An advisory panel to the MPT, the Telecommunications Technology Council, is putting off submitting its recommendations on a standard for 3G technology until September. Recommendations were expected this month, said an MPT spokeswoman.

The delay, according to the MPT, is due mainly to the TTC waiting for standardization specifications from the 3G Partnership Project 2, a North American standards body spearheaded by the U.S. Telecommunications Industry Association that is developing cdma2000 technology. The MPT was set to push ahead with wideband Code Division Multiple Access technology as the chosen 3G technology standard, but industry consensus reached in recent months now includes a tri-mode CDMA-based standard that encompasses both cdma2000 technology, based on today’s cdmaOne technology, and W-CDMA technology.

Sources close to the MPT, however, indicate interference problems too are causing the delay, and the MPT may have to reconsider its band allocation. Sources say 3G equipment has severely interfered with PHS control channels in early tests of the technology. The PHS band lies directly below frequency reserved for 3G services.

The MPT is considering a number of solutions, including placing a 10-megahertz guard band between the 3G band and PHS band. This would require the MPT to reconsider its plan of granting 20 megahertz of spectrum to three carriers and potentially postpone any spectrum grants. Another solution calls for reducing power output from 3G equipment, which vendors say increases the cost of equipment since carriers will have to deploy more base stations to meet capacity requirements.

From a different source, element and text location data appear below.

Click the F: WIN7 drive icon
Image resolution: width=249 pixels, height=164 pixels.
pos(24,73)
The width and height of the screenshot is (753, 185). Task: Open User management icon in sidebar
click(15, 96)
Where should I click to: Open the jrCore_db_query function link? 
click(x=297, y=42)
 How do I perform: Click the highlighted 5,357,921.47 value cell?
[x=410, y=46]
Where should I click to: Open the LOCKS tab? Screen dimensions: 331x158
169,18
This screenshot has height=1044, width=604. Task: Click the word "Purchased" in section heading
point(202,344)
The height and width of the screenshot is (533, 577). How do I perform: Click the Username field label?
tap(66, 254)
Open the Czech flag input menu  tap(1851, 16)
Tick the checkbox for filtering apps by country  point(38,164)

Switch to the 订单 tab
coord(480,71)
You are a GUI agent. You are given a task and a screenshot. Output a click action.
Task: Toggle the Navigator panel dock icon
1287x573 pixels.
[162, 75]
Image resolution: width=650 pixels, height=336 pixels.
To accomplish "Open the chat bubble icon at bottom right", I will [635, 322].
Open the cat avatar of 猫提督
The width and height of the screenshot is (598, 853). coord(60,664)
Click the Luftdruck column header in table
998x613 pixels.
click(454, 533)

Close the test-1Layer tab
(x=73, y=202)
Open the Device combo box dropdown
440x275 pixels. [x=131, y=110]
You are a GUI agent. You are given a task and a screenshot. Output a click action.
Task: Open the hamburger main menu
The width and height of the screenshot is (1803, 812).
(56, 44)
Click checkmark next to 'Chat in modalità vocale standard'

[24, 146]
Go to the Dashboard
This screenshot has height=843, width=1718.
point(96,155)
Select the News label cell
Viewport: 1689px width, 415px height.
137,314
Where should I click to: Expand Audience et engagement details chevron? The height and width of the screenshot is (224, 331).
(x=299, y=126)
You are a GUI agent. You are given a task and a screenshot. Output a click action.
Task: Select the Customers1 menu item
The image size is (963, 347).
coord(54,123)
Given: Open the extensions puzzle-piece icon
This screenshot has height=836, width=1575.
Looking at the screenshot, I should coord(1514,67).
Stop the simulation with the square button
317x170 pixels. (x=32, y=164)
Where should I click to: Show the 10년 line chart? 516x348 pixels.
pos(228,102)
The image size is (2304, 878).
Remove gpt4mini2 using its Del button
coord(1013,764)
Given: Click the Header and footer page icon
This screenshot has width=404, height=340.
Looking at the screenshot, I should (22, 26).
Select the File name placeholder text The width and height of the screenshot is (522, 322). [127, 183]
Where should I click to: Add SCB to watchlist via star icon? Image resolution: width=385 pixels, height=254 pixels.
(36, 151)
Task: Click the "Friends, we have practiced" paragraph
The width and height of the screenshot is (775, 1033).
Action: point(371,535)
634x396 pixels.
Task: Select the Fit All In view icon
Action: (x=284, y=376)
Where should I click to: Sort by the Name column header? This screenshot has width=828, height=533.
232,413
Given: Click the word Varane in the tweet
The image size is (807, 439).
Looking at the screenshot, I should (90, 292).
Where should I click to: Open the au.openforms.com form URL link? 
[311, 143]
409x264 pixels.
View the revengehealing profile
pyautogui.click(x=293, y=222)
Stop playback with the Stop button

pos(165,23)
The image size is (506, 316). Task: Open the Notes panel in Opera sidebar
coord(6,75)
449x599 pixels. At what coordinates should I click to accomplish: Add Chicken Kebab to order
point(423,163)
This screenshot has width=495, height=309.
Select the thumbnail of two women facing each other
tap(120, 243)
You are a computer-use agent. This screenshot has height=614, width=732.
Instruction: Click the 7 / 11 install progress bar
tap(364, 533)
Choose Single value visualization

The MPT said it expecting to receive TTC’s report in time for carriers to introduce 3G technology in 2001. Time is ticking away for NTT DoCoMo, which needs to migrate to 3G technology quickly because of capacity constraints put on its system by its more than 20 million subscribers. NTT was looking to begin the service in the spring of 2001, but the MPT’s delay is likely to push back the launch toward the end of that year.